“It’s Silver.” I wave at him as the car disappears around the corner. Papa said he’d pick me up later, even when I told him I could walk home.
The housekeeper, Isabel, lets me in with a huge smile on her face. She’s the only help Helen allows and she only comes twice a week. Isabel motions that Helen is in the kitchen.
I place a finger to my lips and tiptoe there, abandoning my backpack on the sofa.
Spending time with Helen is one of the highlights of my week. Papa has become busier with the party since he became a secretary of state. I participate in his meetings, but he barely has time for me — or for himself. It kills me to see him so alone and getting older by the day.
However, I’ve been spending most of my time with Mum and it’s hardly fun.
When I’m with Helen, we talk and bake — or more like, she bakes. I continue to suck at it. Yet Helen has never given up on me and keeps teaching me.
We meditate together and she still does my hair and tells me I’m the perfect daughter she never had. Maybe hearing those words my own mother rarely says to me is what keeps me coming back here.

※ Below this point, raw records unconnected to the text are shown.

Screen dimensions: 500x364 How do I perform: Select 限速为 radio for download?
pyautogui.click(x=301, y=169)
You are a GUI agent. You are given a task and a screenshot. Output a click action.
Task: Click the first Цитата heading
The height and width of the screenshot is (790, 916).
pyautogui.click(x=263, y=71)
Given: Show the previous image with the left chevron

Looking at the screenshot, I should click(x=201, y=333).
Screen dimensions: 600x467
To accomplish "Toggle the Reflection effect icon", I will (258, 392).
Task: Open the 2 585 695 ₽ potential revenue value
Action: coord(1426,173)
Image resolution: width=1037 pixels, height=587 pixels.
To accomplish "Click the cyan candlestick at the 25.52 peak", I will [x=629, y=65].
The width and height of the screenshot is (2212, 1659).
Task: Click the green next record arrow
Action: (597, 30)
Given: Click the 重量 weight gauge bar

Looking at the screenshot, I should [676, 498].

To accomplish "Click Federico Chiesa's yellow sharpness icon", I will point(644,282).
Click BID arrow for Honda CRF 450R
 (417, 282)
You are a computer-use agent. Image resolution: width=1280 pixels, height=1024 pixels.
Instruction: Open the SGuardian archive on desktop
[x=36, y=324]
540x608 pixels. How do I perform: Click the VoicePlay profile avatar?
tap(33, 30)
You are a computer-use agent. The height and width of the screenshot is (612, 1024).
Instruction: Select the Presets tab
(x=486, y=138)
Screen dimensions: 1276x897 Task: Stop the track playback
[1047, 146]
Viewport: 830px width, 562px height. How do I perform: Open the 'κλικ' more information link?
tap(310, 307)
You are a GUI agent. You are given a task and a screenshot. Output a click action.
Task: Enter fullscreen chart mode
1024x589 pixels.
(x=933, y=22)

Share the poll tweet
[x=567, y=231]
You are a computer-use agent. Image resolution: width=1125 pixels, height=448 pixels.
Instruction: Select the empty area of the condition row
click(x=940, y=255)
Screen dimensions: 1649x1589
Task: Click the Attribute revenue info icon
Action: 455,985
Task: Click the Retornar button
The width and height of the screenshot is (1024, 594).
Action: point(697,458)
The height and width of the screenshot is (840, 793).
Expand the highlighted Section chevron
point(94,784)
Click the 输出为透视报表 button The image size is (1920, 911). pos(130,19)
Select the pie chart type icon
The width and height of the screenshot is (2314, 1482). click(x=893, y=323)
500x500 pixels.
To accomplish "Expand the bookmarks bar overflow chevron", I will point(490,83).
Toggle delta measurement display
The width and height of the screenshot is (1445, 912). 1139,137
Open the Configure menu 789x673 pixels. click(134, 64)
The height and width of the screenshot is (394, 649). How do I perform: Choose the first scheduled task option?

It’s certainly not because of her arsehole son.
I hate Cole Nash.
I despise him from the bottom of my heart.
He’s levelled up from pulling my hair and taunting me to playing games. He loves those a lot — games, I mean. The belief that he has control over someone.
And he’s becoming popular, too — he and that other wanker, Aiden. I don’t know what girls see in them. They’re both yuck.
Xander and Ronan make sense. At least they’re charming.
Oh, wait. Everyone thinks Cole is charming as well. He smiles at them and offers to help with their homework, like he’s the prince from their favourite fairy tales.
Idiots.
They don’t know that everything is a game to Cole. If he compliments someone or acts nice to them, it’s usually because of a dare he has with Aiden on who gets whose favour.
While Aiden does it the brooding way, Cole charms himself into it. It’s about who wins, but it’s also about the process.
Cole thrives on games and he’s been playing them for years. He likes to think everyone is a piece on his chessboard and that he can control their fate.
Aiden likes playing the king who comes out a winner, but Cole strives to be the player who controls not only the king but also every piece on the board.
We mostly avoid each other. The more I see his true self, the more he sees mine. I hate that.
We can go days not speaking to each other, not even when Helen or Papa is around. Then he’ll come out of nowhere and provoke me — or challenge me. It can be as simple as a biology test, or a piano competition, or even who holds their breath underwater the longest.
I rise up to every one of them.
I’m Sebastian Que
ens and Cynthia Davis’s daughter and I’m as tenacious as my parents. No one gets past me.
No one.
He usually wins and laughs at me, though. I swear he only keeps being the first in class just to piss me off and call me Miss Number Two. Sometimes, even Aiden will push me off the second place simply to prove he can.
Both of them are major wankers.
They have football practice right now, which means I can spend time with his mother in peace.
Couldn’t she have a different son? Ronan or Xander would do. Hell, even Levi, Aiden’s cousin, would be fine.
It had to be the one I hate the most.